The Mímir Project, initiated by the Norwegian government and led by the National Library of Norway (NB), evaluates the impact of copyrighted material on the performance of generative large language models (LLMs) for Norwegian. It is a model for integrating copyrighted content in AI while maintaining ethical and legal standards.
Evaluating the impact of copyrighted materials on generative large language models for Norwegian languages
The project is a groundbreaking national effort conducted in collaboration with the Language Technology Group (LTG) at the University of Oslo and NorwAI at NTNU.

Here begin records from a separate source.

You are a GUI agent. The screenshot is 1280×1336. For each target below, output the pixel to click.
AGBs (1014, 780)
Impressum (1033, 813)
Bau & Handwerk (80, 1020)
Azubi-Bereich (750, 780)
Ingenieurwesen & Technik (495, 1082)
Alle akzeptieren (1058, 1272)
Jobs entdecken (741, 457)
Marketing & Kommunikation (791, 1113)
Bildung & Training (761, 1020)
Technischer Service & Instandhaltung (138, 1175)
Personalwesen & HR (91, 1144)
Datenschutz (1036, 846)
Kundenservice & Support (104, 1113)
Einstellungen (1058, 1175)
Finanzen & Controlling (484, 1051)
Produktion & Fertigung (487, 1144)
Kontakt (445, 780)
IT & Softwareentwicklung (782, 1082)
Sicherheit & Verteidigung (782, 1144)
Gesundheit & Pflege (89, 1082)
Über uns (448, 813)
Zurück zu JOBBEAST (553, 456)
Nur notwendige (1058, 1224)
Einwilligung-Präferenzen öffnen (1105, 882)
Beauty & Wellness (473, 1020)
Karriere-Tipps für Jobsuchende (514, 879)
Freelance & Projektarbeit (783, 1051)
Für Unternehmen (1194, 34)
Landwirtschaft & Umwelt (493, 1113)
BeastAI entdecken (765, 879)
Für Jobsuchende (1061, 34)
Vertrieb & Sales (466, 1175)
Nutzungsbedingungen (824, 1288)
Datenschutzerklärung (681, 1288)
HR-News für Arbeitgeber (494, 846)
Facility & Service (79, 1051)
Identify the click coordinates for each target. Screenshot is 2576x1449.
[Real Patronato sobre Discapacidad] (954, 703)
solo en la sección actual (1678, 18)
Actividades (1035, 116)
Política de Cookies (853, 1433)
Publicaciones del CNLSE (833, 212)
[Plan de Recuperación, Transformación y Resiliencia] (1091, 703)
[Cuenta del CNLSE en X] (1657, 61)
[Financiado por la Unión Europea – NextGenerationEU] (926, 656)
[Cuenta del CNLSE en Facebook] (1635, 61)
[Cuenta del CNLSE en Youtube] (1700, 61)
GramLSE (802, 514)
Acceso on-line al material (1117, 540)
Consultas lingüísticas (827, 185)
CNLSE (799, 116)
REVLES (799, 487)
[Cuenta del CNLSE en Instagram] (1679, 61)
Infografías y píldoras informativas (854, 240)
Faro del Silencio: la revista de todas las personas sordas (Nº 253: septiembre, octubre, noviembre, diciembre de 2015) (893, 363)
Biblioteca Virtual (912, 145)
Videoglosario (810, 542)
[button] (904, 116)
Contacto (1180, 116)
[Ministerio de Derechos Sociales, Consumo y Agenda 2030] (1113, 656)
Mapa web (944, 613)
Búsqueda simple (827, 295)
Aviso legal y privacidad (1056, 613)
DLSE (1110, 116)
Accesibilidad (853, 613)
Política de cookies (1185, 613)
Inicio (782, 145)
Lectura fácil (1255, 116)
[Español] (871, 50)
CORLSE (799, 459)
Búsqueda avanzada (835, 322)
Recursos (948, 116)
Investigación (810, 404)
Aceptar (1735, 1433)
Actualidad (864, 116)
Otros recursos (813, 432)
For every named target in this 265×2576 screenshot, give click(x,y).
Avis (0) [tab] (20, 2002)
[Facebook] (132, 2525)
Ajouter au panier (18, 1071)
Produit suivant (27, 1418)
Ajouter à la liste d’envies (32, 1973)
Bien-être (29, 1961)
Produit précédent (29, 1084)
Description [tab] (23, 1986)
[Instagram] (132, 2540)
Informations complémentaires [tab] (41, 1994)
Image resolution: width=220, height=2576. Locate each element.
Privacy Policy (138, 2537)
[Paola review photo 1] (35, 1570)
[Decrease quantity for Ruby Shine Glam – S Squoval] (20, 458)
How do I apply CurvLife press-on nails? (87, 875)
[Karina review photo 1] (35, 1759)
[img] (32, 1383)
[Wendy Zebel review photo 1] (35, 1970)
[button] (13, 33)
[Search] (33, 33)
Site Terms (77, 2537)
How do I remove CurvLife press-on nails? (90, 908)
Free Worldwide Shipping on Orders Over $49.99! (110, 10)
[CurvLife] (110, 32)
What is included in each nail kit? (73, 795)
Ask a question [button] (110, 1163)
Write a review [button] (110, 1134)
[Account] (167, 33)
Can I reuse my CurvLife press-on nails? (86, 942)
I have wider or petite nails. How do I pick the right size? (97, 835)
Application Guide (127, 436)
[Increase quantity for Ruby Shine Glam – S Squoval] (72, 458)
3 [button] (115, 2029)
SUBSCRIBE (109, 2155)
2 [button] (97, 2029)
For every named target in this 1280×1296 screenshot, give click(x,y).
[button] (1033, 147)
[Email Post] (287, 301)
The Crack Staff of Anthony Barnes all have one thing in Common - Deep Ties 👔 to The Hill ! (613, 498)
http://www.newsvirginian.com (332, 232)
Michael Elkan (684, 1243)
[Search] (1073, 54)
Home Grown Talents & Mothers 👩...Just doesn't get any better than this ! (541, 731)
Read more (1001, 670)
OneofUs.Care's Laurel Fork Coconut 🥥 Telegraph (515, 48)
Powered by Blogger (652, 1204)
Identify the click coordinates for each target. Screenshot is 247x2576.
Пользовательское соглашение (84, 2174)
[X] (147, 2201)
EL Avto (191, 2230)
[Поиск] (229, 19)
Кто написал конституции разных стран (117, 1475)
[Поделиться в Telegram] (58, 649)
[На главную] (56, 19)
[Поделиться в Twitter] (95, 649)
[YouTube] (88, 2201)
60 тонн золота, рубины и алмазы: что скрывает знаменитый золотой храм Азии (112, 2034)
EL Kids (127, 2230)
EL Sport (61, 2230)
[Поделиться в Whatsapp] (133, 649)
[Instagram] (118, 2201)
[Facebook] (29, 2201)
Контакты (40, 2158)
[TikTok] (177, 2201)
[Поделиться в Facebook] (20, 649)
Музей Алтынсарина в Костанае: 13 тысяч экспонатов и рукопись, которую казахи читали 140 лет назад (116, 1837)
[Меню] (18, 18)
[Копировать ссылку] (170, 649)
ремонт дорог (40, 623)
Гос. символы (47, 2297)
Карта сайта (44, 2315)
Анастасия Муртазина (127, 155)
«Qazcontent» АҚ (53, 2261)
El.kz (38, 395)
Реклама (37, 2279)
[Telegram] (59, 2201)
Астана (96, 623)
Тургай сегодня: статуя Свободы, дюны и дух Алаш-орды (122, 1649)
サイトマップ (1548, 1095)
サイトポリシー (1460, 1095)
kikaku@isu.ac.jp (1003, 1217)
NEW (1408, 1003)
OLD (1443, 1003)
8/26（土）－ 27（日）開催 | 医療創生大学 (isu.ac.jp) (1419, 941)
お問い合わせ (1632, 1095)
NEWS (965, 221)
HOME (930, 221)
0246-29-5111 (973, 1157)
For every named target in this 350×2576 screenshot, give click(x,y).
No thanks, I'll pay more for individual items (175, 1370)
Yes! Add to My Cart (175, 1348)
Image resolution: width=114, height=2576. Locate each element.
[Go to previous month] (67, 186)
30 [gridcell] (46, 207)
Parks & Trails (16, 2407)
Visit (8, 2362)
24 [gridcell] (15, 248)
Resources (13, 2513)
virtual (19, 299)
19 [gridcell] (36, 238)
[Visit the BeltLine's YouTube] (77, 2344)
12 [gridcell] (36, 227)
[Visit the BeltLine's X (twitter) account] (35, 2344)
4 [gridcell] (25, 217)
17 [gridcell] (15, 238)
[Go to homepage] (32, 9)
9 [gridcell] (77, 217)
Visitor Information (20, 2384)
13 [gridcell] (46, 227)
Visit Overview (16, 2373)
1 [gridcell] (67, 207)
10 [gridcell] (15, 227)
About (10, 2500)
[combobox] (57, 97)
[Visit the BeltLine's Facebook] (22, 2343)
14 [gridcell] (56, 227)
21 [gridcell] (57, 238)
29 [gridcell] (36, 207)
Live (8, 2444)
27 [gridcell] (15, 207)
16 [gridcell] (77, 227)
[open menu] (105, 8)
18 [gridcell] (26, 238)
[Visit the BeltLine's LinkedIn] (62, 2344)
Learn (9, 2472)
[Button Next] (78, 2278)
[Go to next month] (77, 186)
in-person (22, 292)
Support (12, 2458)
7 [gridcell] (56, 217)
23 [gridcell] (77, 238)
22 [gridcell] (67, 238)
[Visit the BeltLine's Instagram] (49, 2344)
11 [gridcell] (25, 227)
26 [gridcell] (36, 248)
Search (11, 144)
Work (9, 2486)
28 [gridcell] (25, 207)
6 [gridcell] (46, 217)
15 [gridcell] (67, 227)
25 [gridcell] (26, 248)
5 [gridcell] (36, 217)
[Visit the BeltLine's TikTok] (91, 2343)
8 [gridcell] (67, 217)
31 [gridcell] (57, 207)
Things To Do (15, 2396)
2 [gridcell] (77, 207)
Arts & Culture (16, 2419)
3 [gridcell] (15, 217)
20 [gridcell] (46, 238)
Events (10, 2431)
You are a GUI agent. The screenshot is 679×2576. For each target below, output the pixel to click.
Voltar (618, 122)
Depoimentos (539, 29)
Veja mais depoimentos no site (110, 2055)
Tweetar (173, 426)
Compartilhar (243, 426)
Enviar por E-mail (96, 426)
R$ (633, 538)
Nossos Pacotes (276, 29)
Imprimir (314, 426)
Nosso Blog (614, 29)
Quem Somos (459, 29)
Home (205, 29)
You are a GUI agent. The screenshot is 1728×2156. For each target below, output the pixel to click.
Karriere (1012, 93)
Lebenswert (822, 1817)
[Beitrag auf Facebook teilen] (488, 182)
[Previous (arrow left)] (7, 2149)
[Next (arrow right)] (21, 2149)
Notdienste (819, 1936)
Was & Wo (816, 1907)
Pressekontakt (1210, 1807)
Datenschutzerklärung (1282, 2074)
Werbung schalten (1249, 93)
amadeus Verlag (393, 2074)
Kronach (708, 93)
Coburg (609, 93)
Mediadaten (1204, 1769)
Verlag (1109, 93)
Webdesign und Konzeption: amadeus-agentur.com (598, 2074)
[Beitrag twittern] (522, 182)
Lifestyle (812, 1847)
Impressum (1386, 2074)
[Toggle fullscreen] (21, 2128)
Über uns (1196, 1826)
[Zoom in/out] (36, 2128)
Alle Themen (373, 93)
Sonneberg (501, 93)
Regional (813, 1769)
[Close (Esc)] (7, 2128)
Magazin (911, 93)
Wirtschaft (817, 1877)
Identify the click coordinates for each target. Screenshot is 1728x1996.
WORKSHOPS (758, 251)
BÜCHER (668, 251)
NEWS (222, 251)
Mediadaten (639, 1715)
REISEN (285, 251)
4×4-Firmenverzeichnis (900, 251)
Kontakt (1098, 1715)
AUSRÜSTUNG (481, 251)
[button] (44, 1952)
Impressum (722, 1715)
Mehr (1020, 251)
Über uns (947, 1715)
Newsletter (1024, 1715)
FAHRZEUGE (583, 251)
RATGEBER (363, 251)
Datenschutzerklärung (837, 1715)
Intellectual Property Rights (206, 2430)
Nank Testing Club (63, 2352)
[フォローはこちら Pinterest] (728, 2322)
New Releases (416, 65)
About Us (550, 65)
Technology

A cornerstone of the project is access to high-performance computing resources provided by Sigma2. Utilising GPUs on the LUMI supercomputer, one of Europe's most powerful computing infrastructures, Mímir trained and evaluated 17 LLMs with 7 billion parameters each. This computational capability enabled comprehensive experiments, including fine-tuning various datasets, such as copyrighted newspapers and books, to assess their influence on model quality.
The impact on Norwegian LLMs and Ethical AI Development
The Mímir Project stands out internationally for its empirical approach to quantifying the contributions of high-quality, curated copyrighted material to LLM performance. Key findings indicate significant performance improvements, particularly in domains requiring factual accuracy and linguistic richness. The integration of datasets, curated from NB's extensive digital collection and other sources, proved essential in achieving these outcomes.
Collaboration with NorwAI and LTG has been pivotal, as they brought expertise in language technology, data preparation, and advanced evaluation techniques. Their joint effort has enabled the rapid development and benchmarking of Norwegian LLMs, which accurately address tasks like sentiment analysis, translation and summarisation.
Mímir advances Norwegian LLM capabilities and offers a knowledge base for policy discussions around copyright in AI training. It provides a template for balancing technological innovation with fair compensation for content creators, fostering a sustainable and ethical AI development ecosystem. In the future, Norwegian public language models are expected to be published and maintained by NB, with computational resources and data storage provided by Sigma2, and in close collaboration with NorwAI and LTG.
About the Mímir project
The Mímir Project is an initiative by the Norwegian government aimed at evaluating the significance and impact of copyrighted material on the development and performance of generative large language models for the Norwegian language and context.
This effort involves three leading institutions: the National Library of Norway (NB), the University of Oslo (UiO/LTG), and the Norwegian University of Science and Technology (NTNU/NorwAI).